Cerebral flow dynamics determined by TCD examination has been one of the most popular neurosurgical diagnostic tools since the 1980s (90,91). This technique allows for analysis of abnormalities in cerebral circulation in patients with craniocerebral trauma (91-95). The impairment of cerebral flow reflected in Vmean is of paramount importance for determining the treatment outcomes of patients with severe craniocerebral trauma (96,97). In the present study, an abnormal Vmean level was defined by values <30.9 cm/s, which is in agreement with previous reports (39,98).

The present study showed that in the successful group, the majority of the patients exhibited a Vmean >30.9 cm/s (the threshold value defining the healthy subjects) during the first 24 h of hospitalization. However, in the unfavorable group, the number of patients with Vmean >30.9 cm/s was notably lower. This observation indicates the direct applicability of Vmean for predicting treatment outcomes amongst patients with severe CBI.

The velocity of the increase in Vmean in the unfavorable group was Vmean_U=0.26 cm/sec/h. This value was significantly lower than those previously reported (99,100) showing an adverse outcome for the following cases: An increase in Vmean equivalent to 2.08 cm/sec/h during the first 24 h (99) and Vmean equivalent to 2.7 cm/sec/h after 3 days of hospitalization (100). This observation indicates that the velocity of changes in Vmean may have a prognostic value in the clinical setting. However, due to the discrepancy between the previous (99,100) and this report, further studies are required.

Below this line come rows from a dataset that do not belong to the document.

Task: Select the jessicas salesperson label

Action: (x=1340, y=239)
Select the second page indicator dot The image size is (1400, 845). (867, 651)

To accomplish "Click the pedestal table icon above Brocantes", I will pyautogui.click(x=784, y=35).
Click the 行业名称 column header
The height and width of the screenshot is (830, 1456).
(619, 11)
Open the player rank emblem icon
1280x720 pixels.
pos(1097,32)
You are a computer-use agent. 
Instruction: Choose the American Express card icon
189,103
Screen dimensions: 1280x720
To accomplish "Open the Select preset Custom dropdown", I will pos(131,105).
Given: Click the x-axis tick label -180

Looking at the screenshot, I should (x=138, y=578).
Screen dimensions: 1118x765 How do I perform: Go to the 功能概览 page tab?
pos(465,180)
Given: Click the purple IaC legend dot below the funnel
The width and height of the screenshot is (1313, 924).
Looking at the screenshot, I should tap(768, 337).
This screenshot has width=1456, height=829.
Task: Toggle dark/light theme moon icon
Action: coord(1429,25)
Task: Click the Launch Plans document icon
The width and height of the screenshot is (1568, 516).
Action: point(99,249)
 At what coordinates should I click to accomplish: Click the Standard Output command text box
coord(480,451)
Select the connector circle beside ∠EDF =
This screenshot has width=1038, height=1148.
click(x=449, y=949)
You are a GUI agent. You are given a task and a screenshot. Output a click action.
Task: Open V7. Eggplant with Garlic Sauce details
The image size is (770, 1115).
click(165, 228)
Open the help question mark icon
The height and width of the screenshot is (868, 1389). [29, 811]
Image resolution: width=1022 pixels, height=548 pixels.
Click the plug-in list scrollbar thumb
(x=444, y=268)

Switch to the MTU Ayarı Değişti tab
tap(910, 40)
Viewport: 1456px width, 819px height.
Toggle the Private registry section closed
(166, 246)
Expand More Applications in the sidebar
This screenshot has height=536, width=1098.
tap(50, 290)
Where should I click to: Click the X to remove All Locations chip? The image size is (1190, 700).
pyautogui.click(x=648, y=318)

Analysis of the relationship between the parameters that define the unfavorable treatment outcomes led to the following observations. A significant time-dependent decrease in S-100B levels (a negative velocity equivalent to 0.03 µg/l/h) was associated with a statistically significant increase in Vmean levels (a positive velocity of 0.26 cm/sec/h). A favorable outcome was defined by the lack of changes in S-100B levels and a time-dependent increase in Vmean with a velocity of 0.18 cm/sec/h.

In conclusion, the present study is the first to report on the associations between S-100B protein levels and Vmean to predict patient treatment outcomes in those who have suffered a TBI or CBI, to the best of our knowledge. It was established that within the first 4 days of hospitalization, a constant level of S-100B protein even slightly above the normal range, associated with an increase in Vmean, was a predictor of successful treatment outcomes. Moreover, following the conclusion of the study by Thelin et al (22), which suggested that S100B could be used as a versatile screening, monitoring and prediction tool in the management of TBI patients, the present study revealed that serum concentration of S100B itself was of limited use in predicting TBI outcomes. However, additional studies are required to validate this observation and to obtain the appropriate statistical power. Moreover, the limited clinical applicability of currently studied CBI markers indicates the need for the continuous search for other markers, which exhibit improved specificity and sensitivity in a clinical environment.